I recently received a link to an article on the gourmetfication of India. The piece was a somewhat humorous jab at the zeal and purported pretentiousness with which people are status-seeking through food. It also gives voice to a common genre of liberal complaint which I term as ‘a paranoid obsession with godless hipster cult allegedly intent on world domination’. As a piece attempting social satire, it mostly works—even if as clickbait. As a commentary on a broken reality that requires us to reconsider our choices in food and its celebration, it falls flat. All fads go overboard and then level off, and that does not necessarily make them wrong.
The disdain is palpable for the bearded, man-bunned, tattooed, pour-over coffee drinking, whole locally sourced grain salad-eating guys in their hand-dyed Kora jeans and burlap messenger bag reading the latest article from Vice.com on their one plus two device. But, is there merit in valuing what is different?
The humour in debunking gourmet food is, I admit, largely lost on a chef trying to break out of the tyranny of assembly line, homogenised and tasteless foods that have little integrity and even lesser ethics. Even if it means seeking out the exotic, lesser known, and yes, trendy ingredients. I see such articles as appealing to a generation past that had far fewer choices in what to put on their plate. They make nostalgic virtue of past scarcity, when this country was still trying to put the wheels of developments in agriculture, supply chain and processing on track.
You grew up eating what was made available, and were largely oblivious of cuisines beyond a 50km radius. I’m a 1980s and 1990s child, and, even in my time, food south of the Vindhyas was referred to as madraasi. We had no real access to variety and novelty, even if the will existed.

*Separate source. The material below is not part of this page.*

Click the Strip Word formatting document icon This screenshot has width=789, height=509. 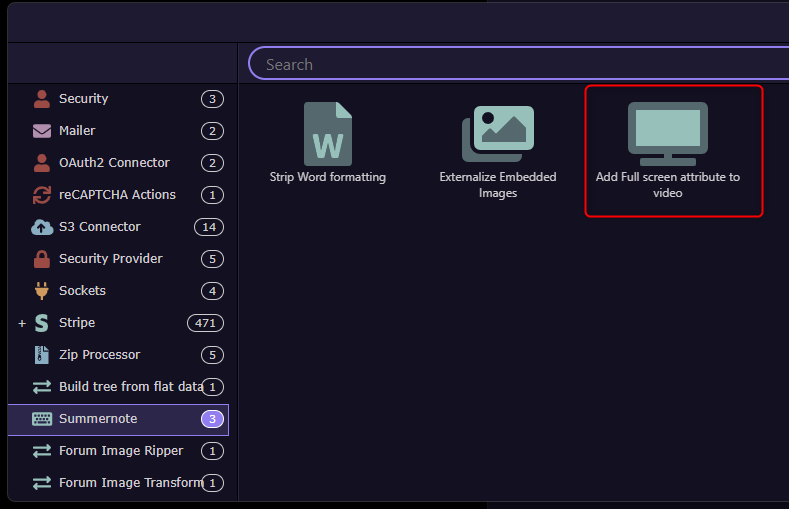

Mercifully, today’s generation can at least differentiate between an appam and an uthappam sitting in Vasant Vihar—even if they are eating it with fork and knife. Pretentious as it may be, it is progress at some level. That they are willing to pay top dollar for oil “infused” with garlic in a fancy bottle, and drizzle it on their sustainable, fair-trade, whole-wheat pasta for a made for Insta and Snapchat moment is an outcome of marketing. The same marketing that made the last gen rush to a Kwality’s thela to have an orange and cola bar. Different times, different methods, but now with more choice and availability.
This is, however, reverse snobbery of a most hypocritical kind. The same generation that sneers at the term artisan in, say, breads, and at the work and research gone into making it taste as close to what it should be—rather than a poor, dense, iteration—now sit at the top of their game. These are educated, savvy and outspoken beneficiaries of the post-liberalisation boom who write odes to discovering the lesser known Murakami in a secondhand bookshop, but retch at a millennial’s enthusiasm at the latest Chetan Bhagat. The latter is popular, simply written, easy to understand and relates to mass market and is largely uninspiring (I’ve read only one title). But, when it comes to food, the very same qualities of being cheap, mass and unremarkable are embraced as marks of ‘authenticity’.
Using almost identical resources as his fellow craftsmen in Cremona, Stradivarius created violins whose sound remains unmatched nearly four centuries on. What makes them exceptional may very well be the little imperfections he introduced in an attempt to be different. So, please resist the temptation to gag at the person biting into a single-estate, single-origin bean-to-bar chocolate from Pondicherry. We may be on to something new, and may be even worth your vada-pao and jam sandwich loving while. Give change a chance!